Así lo plantea un análisis publicado por el Foro Económico Mundial, que advierte sobre una creciente “brecha de empatía” entre las empresas y sus clientes, con impacto directo en la confianza, la lealtad y los resultados económicos.
Según el estudio, el 73% de los consumidores evita activamente a las empresas que no muestran empatía, mientras que el 43% decide llevar su negocio a otro lugar. Los datos revelan que la falta de conexión emocional no es solo un problema reputacional, sino una variable que incide de forma concreta en el desempeño económico de las organizaciones.
Empatía: no solo una habilidad
El análisis sostiene que la empatía, históricamente catalogada como una habilidad blanda, debe entenderse hoy como un factor estratégico y medible, con lugar propio en los indicadores clave de desempeño de las organizaciones.
De hecho, tres de cada cinco consumidores (60%) afirman que solo interactúan con empresas que demuestran un cuidado genuino, mientras que el 72% percibe que las compañías se vuelven menos empáticas una vez cerrada una transacción.
Esta desconexión posterior al contrato erosiona la confianza y debilita las relaciones de largo plazo, generando cinismo y abandono por parte de los clientes.
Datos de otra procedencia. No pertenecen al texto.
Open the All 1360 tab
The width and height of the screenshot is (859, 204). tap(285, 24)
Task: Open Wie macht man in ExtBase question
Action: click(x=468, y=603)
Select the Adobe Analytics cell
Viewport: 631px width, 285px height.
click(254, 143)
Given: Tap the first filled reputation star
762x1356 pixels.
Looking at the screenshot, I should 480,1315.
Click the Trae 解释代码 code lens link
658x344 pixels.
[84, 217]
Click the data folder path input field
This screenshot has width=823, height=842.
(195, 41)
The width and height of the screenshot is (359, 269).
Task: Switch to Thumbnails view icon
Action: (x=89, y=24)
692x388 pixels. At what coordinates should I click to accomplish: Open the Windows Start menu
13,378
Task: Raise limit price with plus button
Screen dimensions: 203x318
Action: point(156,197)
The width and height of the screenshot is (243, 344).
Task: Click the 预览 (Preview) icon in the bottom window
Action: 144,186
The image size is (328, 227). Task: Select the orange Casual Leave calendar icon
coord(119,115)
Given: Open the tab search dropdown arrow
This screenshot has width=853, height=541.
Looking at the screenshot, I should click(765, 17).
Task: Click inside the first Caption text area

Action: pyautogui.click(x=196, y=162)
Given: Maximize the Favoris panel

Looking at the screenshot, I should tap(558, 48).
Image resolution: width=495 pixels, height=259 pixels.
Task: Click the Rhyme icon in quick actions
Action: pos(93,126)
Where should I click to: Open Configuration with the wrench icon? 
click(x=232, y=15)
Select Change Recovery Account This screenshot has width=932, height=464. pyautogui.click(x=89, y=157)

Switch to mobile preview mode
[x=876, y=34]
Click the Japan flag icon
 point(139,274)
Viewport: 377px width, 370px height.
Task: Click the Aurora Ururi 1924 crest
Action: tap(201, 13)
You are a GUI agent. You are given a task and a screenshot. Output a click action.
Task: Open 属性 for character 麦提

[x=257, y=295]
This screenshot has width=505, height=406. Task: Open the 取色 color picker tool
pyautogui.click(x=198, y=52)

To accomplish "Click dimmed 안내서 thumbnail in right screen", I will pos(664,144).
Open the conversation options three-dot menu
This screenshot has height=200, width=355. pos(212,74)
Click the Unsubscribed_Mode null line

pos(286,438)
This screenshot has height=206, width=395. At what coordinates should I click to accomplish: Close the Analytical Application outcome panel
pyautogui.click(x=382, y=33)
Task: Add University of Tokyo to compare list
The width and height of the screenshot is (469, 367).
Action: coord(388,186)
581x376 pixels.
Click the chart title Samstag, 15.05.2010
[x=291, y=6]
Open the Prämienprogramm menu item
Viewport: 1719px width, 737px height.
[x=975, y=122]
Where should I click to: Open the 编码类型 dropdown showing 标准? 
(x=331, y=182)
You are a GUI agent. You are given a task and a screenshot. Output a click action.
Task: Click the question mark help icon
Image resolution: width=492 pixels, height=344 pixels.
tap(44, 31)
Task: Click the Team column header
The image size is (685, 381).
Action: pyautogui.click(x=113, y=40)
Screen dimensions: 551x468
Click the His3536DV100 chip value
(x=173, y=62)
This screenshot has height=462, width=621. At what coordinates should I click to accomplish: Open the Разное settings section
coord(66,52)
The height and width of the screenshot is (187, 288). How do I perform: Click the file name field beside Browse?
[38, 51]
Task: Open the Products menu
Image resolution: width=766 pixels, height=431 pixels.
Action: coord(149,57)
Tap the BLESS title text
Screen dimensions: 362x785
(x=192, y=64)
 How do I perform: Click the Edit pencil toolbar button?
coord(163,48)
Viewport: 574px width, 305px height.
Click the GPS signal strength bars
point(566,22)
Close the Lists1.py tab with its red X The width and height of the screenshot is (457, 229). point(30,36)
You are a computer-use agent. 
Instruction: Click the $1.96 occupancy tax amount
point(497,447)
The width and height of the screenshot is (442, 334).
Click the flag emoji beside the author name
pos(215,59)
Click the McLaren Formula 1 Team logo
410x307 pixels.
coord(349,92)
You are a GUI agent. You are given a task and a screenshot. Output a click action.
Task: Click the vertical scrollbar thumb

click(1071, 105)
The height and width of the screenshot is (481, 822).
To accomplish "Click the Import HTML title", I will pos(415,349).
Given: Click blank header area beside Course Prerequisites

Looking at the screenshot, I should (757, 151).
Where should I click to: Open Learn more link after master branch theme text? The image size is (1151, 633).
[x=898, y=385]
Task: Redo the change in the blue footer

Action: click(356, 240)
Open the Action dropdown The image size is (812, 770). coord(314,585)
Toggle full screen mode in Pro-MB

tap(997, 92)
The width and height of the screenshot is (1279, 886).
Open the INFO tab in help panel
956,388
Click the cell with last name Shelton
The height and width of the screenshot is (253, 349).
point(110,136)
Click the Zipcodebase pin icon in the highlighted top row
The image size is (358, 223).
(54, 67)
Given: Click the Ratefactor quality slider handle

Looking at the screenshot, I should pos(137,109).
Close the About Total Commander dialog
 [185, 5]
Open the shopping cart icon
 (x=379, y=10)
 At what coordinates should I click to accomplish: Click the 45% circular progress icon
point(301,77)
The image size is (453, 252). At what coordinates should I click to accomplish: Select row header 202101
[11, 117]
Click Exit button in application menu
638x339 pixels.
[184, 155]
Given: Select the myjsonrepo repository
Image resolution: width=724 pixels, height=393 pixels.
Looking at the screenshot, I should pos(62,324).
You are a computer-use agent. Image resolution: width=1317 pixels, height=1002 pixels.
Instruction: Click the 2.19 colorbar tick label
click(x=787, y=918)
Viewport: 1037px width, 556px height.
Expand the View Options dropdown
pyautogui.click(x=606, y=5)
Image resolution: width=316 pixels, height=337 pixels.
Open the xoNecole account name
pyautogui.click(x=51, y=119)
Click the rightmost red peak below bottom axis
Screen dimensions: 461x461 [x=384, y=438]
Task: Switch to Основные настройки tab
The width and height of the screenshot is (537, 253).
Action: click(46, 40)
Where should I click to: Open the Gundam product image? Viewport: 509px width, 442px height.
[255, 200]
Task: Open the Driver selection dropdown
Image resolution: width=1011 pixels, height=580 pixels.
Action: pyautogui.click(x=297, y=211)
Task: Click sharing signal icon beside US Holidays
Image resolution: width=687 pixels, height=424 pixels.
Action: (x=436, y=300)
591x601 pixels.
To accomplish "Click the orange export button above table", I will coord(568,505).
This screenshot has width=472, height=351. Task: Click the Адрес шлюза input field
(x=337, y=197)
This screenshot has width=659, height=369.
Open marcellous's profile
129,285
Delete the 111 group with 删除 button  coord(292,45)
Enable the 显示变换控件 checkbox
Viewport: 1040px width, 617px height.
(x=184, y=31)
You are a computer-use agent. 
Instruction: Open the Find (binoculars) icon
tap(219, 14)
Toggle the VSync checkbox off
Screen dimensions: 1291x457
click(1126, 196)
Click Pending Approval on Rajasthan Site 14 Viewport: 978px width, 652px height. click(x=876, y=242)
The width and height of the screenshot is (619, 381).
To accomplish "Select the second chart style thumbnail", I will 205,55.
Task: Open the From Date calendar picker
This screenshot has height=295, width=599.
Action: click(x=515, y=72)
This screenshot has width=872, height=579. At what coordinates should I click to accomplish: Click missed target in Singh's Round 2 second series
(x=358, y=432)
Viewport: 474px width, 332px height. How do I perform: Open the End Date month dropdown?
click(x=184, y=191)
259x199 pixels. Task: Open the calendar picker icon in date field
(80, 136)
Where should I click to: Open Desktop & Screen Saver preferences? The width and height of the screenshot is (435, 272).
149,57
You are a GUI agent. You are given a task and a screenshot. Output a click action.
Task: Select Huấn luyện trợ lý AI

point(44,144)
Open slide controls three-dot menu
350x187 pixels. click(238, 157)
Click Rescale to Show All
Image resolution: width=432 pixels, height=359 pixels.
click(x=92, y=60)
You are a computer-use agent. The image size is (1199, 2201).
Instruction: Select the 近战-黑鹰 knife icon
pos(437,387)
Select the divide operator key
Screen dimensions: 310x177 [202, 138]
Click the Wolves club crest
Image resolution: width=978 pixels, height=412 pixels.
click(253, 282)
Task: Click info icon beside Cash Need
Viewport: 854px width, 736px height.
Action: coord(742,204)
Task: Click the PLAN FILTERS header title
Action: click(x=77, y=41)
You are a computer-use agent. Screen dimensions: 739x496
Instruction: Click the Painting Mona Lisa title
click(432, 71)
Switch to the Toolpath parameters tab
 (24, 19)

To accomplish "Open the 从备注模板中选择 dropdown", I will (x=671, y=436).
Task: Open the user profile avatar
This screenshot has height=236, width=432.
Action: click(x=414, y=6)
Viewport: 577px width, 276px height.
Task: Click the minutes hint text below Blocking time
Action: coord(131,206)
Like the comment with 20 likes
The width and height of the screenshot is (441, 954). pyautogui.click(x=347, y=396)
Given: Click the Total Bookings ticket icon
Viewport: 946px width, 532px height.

IA y límites de la automatización emocional
El informe reconoce que la IA ofrece beneficios indiscutibles: mayor rapidez, atención continua, optimización de procesos y escalabilidad. Sin embargo, también marca un límite claro:
El 71% de los consumidores considera que la IA no puede generar conexiones humanas genuinas, y el 92% sigue valorando la interacción directa con personas por encima de la disponibilidad 24/7.
En ese sentido, el profesor Jamil Zaki, de la Universidad de Stanford, advierte sobre el riesgo de la llamada “LLMpatía”: cuando la IA imita respuestas empáticas sin una comprensión real, lo que puede profundizar aún más la erosión de la confianza.
Empatía como habilidad entrenable y medible
El análisis destaca que la empatía no es un rasgo innato, sino una capacidad que puede desarrollarse. Como ejemplo, se menciona la estrategia global de clientes de Zurich Insurance Group, que desde 2023 implementó un Programa Global de Capacitación en Empatía, alcanzando a más de una cuarta parte de su plantilla.
Los empleados completaron casi 46.000 horas de formación, y el impacto fue medible: el Transactional Net Promoter Score (TNPS) aumentó siete puntos entre enero de 2024 y junio de 2025, reflejando una mejora en la recomendación de la marca por parte de los clientes.
El Foro Económico Mundial plantea que el futuro de la experiencia del cliente no pasa por elegir entre tecnología o personas, sino por combinar la velocidad de la IA con la profundidad de la interacción humana. La automatización permite liberar tiempo y recursos para que las personas intervengan en los momentos críticos, donde la complejidad emocional requiere cuidado auténtico.